Look for "Click" in the material below and show each line that contains it.

## The data
⁂

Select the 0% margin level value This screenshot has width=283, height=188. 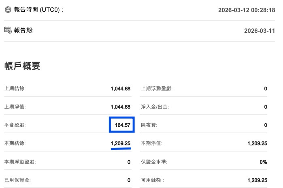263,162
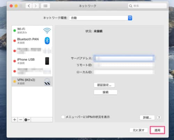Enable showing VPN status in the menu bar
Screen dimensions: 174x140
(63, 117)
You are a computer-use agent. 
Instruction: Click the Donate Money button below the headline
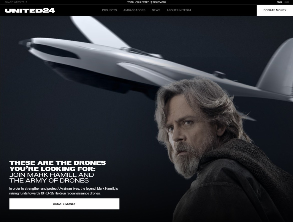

⁂

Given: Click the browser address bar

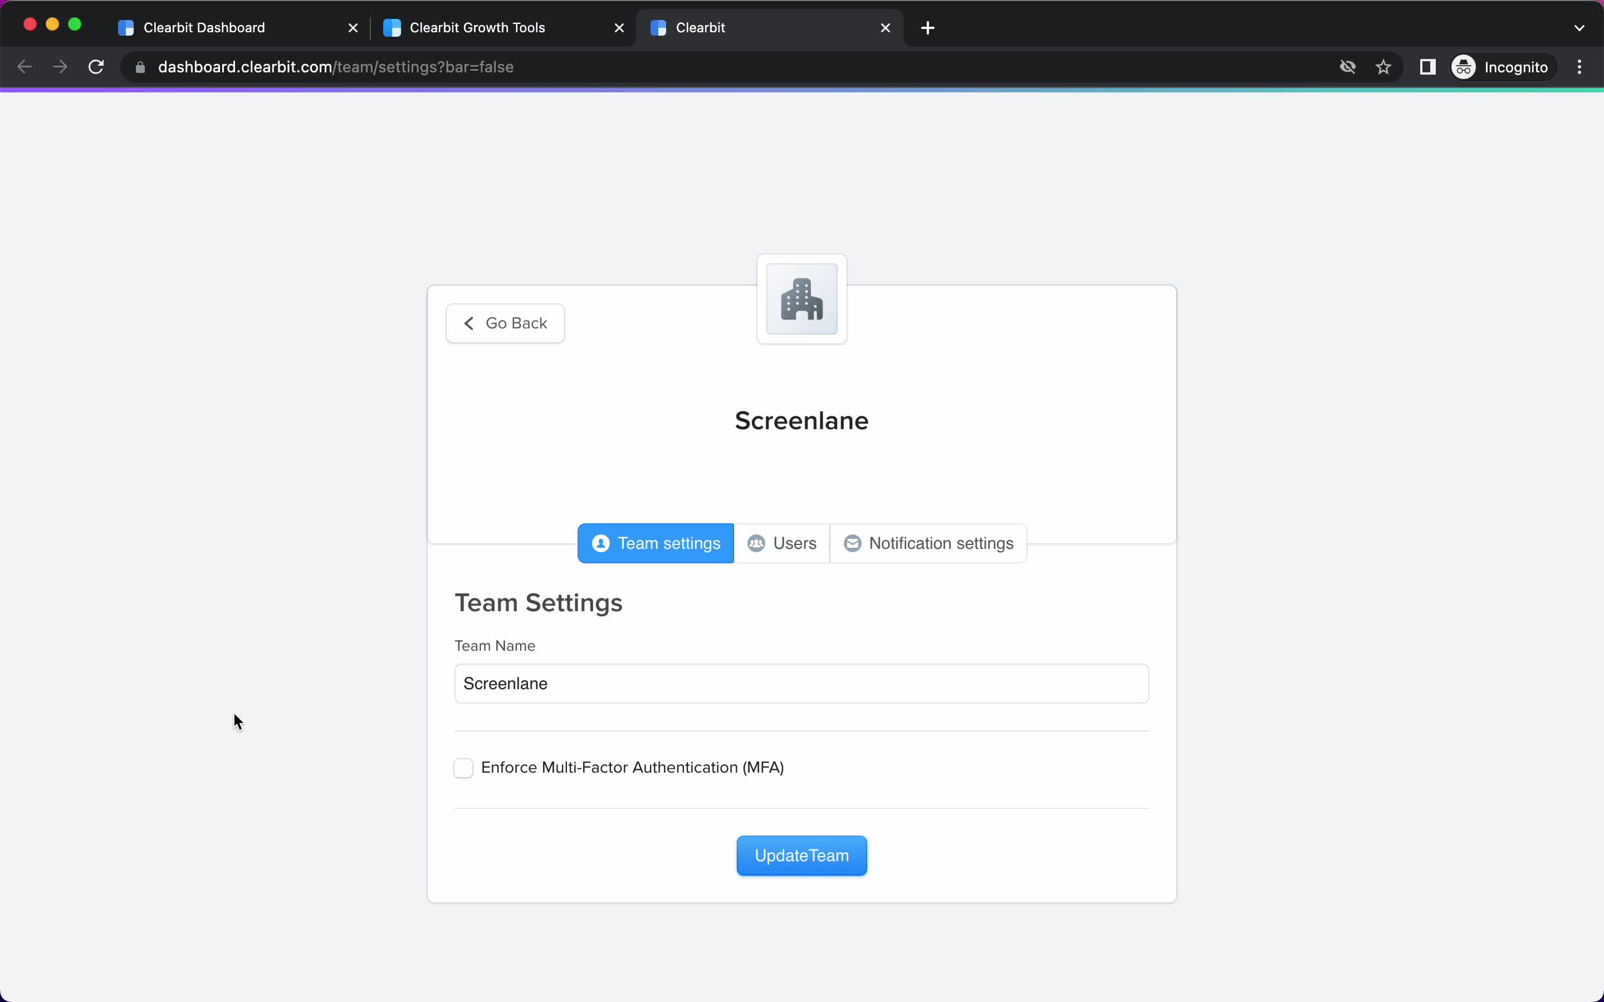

⁂

## Output of the task
Instruction: Click the Donate Money button below the headline
Given: Click the browser address bar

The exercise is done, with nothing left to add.